L’ascolto del fanciullo durante un procedimento è garanzia del principio di contraddittorio e qualsiasi elusione arbitraria violerebbe un principio di rango primario, previsto dalla nostra Costituzione all’art 111, pertanto il giudice dovrà motivare debitamente qualsiasi decisione contraria al diritto di ascolto, fornendone adeguate ragioni.

Il diritto in questione tende a evitare che il fanciullo divenga oggetto di contese dei genitori, o pretesto per futili e dannose vendette degli adulti, tutela il fanciullo nello sviluppo della sua personalità e dei suoi interessi, per garantire una crescita serena, scevra da turbamenti.
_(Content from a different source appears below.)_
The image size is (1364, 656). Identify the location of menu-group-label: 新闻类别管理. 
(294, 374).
Ma se il principio esposto appare rispettoso di esigenze contrapposte e del minore, non sempre l’ascolto dello stesso, agli occhi del giudice, appare libero da ogni condizionamento. A tal proposito, è opportuno citare la sentenza della Corte di Cassazione n. 12018/2019, con cui gli Ermellini, in seguito all’audizione di un minore che esprimeva la volontà di stare col padre, hanno giudicato questo desiderio condizionato dal comportamento dello stesso in opposizione alla madre, «coinvolgendolo in un ruolo e scelte di decisioni che competono agli adulti. Pertanto, il clima di conflittualità genitoriale impedisce al minore di manifestare una volontà libera e incondizionata.» Il giudice, dunque ha facoltà di discostarsi da quanto espresso dal minore, disattendendo alle sue richieste espresse. Ciò pone non pochi quesiti sulla reale portata del diritto all’ascolto, su quanto sia realmente utile e sul ruolo del giudice in quanto peritus peritorum: esprimere un giudizio che pone un margine pur sempre presente di discrezionalità su una sfera così personale e delicata, per quanto supportata da una consulenza tecnica, non sempre risulta condivisibile e soprattutto, non sempre capace di tutelare davvero l’interesse del minore.